Entre el murmullo se oyó la voz de Alejandrito: “¿Cuándo, papá, cuando . . .?” “Ahora, hijo mío, ahora comienza la fiesta”.

Alex reunió rápidamente a sus amigos y primitos y se dirigieron a la habitación donde se guardaba la enorme Torre Eiffel, al lado de la cual tantas horas se había aburrido, esperando que su padre se decidiera a compartir con él parte de su tiempo, en vez de con la estúpida y pretenciosa torre. Entre todos la cargaron, abrieron la ventana y la tiraron al exterior, estrellándola contra el suelo del patio vecinal.

Aún tardaron varios minutos los adultos en captar la razón de la alegría del grupo infantil, y cuando al fin comprendieron lo sucedido, Alejandro estuvo a punto de sufrir un desvanecimiento, y la fiesta, bruscamente invadida por el silencio, tomó el ambiente de un velatorio, no faltando incluso alguna sonrisa mal contenida por algún cuñado malintencionado.

Los meses siguientes fueron duros para toda la familia: Alejandro cayó en una profunda depresión, Alejandra intentaba inútilmente consolarle y Alejandrito no comprendía nada, por mucho que se lo explicaran: “Papá dijo que podíamos tirar la casa por la ventana”, repetía, para desesperación de su deprimido padre.

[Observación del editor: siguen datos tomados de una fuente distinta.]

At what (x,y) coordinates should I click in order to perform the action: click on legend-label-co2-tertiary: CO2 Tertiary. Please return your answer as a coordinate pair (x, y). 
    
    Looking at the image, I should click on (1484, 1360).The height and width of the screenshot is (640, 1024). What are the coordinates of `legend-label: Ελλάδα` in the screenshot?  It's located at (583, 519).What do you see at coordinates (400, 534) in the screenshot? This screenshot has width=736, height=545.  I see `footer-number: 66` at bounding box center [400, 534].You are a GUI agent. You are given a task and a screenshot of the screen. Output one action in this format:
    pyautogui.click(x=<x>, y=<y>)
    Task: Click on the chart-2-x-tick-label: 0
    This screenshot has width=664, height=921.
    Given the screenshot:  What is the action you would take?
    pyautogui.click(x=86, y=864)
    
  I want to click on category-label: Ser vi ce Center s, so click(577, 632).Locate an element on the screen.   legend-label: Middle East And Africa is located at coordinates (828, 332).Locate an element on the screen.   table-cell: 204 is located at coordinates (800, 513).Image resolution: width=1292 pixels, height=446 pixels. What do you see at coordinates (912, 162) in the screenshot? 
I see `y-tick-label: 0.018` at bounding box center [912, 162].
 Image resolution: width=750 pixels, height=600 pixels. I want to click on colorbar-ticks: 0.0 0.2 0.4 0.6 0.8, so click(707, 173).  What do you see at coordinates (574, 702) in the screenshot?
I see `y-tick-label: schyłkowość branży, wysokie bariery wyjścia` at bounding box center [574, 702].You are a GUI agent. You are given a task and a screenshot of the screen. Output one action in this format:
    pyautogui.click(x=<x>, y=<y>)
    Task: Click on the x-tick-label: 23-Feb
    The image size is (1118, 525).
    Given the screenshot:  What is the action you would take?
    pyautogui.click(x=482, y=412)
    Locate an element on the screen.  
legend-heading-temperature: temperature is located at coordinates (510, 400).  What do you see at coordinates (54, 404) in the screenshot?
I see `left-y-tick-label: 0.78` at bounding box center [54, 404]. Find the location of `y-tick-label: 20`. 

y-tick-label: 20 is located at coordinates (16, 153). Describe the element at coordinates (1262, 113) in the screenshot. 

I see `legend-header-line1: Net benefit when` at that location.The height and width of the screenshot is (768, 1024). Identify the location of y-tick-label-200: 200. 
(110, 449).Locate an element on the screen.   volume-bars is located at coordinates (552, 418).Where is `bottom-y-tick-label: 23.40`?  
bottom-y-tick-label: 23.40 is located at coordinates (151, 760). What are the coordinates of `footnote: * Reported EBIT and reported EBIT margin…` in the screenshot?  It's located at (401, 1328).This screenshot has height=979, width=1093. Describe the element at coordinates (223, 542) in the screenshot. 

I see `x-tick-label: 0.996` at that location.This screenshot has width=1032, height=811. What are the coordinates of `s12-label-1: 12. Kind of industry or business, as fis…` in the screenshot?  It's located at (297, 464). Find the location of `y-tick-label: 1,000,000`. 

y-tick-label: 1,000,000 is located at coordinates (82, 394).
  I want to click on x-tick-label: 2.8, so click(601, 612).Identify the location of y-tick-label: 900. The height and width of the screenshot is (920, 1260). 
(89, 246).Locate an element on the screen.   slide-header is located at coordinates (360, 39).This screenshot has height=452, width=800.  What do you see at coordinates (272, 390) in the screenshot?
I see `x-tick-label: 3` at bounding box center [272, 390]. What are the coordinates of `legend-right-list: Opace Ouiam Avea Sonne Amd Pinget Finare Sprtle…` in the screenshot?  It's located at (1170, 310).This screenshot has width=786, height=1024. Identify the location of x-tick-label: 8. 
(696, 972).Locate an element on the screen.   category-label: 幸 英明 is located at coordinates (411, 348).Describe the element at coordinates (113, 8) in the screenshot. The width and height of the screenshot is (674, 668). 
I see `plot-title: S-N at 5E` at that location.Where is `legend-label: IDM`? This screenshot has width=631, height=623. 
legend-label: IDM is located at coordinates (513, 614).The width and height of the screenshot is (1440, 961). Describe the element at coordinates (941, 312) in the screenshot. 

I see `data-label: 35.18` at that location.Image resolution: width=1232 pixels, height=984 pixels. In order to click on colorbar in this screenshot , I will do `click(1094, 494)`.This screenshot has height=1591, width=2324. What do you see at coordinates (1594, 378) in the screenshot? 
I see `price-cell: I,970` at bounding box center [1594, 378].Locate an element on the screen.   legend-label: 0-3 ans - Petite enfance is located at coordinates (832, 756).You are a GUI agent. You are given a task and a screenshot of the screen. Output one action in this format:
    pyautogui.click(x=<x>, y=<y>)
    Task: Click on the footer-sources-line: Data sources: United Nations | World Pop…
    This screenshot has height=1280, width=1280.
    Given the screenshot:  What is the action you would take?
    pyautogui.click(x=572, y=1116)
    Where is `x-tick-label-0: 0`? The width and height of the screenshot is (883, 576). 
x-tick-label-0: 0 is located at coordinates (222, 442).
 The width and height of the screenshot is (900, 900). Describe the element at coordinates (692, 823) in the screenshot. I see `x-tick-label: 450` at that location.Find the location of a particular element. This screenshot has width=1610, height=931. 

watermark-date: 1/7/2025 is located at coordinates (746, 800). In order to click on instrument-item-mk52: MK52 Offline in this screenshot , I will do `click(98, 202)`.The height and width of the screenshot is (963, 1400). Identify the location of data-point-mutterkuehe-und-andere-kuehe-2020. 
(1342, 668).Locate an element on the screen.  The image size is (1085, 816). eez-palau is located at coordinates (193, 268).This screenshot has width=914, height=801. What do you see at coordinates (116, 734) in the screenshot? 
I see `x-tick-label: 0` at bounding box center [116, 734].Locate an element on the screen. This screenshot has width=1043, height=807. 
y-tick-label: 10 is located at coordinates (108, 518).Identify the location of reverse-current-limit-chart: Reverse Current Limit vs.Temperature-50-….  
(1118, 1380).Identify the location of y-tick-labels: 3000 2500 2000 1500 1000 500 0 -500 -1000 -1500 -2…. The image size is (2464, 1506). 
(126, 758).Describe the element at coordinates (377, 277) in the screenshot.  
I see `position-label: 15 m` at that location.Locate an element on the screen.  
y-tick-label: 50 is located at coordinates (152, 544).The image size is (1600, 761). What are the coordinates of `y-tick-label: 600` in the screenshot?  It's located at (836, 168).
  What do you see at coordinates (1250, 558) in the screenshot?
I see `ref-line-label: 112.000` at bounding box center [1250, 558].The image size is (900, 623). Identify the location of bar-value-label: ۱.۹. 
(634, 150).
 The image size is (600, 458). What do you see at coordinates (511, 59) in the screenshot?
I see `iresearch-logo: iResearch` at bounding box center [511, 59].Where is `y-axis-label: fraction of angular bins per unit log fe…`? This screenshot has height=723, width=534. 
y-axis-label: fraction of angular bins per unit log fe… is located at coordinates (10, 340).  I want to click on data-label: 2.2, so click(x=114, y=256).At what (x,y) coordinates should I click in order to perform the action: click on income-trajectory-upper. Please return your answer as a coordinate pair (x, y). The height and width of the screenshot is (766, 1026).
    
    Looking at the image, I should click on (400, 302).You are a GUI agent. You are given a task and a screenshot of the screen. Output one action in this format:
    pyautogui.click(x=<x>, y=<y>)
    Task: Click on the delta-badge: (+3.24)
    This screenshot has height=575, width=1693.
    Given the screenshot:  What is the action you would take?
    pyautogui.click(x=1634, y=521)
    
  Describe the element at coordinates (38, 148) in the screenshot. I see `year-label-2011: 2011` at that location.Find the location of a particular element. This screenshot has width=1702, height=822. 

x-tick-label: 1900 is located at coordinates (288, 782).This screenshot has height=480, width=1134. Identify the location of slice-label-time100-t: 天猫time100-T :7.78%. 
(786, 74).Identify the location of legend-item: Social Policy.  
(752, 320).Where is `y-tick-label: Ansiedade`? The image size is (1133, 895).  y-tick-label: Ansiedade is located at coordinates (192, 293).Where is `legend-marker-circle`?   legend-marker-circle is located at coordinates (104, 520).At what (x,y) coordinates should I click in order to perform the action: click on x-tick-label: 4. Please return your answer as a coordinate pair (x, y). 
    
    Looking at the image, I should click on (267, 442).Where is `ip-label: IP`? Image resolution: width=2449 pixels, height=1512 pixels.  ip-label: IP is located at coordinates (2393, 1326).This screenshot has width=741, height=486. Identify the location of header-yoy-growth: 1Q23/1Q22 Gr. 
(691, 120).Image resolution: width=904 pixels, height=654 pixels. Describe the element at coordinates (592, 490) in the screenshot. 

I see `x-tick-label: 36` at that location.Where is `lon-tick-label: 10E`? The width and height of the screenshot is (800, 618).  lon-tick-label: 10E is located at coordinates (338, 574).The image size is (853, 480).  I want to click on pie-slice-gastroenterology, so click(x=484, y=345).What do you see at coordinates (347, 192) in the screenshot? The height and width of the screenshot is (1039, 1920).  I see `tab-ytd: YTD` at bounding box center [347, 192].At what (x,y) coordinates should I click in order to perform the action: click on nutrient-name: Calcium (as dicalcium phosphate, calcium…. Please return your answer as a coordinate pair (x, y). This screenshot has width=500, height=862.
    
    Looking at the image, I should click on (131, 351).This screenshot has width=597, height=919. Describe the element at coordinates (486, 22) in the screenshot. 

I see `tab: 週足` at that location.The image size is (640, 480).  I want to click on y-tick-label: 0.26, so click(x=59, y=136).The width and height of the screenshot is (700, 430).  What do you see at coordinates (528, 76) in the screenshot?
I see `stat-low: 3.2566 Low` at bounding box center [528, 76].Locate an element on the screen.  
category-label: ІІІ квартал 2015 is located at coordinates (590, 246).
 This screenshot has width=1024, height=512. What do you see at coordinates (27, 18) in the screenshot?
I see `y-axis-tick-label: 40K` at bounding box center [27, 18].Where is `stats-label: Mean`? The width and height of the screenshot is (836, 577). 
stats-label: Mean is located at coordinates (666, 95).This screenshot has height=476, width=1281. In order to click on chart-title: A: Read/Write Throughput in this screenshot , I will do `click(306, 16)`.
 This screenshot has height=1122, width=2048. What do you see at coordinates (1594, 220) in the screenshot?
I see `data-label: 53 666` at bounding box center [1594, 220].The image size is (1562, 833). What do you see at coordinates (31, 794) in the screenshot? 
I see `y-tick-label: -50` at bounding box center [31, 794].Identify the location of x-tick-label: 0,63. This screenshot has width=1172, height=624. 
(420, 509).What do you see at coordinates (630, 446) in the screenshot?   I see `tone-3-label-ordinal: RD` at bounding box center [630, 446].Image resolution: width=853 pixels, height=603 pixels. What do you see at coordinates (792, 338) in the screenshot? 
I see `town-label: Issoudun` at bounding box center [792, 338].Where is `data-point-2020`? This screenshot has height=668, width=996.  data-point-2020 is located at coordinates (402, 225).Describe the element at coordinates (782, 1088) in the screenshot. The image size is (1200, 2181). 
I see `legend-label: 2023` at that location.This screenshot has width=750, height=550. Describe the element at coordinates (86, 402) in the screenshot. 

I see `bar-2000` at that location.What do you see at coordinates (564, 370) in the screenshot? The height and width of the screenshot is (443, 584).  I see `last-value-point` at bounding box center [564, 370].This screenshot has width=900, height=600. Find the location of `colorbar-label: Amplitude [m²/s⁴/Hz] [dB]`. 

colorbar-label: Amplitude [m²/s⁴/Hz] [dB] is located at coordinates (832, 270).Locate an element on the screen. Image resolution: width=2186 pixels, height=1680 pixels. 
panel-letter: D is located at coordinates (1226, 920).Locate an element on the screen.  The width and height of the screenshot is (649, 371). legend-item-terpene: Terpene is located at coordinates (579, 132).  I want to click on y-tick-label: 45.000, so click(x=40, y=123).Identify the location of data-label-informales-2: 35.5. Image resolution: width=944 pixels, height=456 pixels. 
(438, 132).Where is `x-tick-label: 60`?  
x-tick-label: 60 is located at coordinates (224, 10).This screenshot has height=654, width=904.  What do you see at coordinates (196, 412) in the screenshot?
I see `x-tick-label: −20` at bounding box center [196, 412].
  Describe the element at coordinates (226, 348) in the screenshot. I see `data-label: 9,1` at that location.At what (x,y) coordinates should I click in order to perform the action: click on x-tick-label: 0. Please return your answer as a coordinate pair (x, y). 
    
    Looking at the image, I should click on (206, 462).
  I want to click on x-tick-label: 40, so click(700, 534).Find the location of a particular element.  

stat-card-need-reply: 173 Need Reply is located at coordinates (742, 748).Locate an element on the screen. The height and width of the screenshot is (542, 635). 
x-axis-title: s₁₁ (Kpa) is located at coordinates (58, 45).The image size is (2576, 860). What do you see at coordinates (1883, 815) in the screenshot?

Pero el infortunio, como tantas veces en la vida, se tornó fortuna, ya que Alejandro tuvo la buena suerte de ir a parar a manos de uno de los pocos psiquiatras cuerdos que hay por el mundo, quien, lejos de atiborrarle de pastillas, tras escuchar la surrealista historia familiar, se dedicó, simplemente, a enseñarle a jugar con otras personas, a liberarse de la enfermiza espiral del ego, a encontrar placer en el juego compartido, sin necesidad de buscar obsesivamente el reconocimiento de otros egos a costa de exponer las supuestas y casi siempre falsas virtudes del propio.

Alejandrito, el pequeño Alex, lo agradeció, y pudo disfrutar desde entonces de una sana y divertida infancia, mientras Alejandro, su padre, pudo al fin completar el rompecabezas de la suya.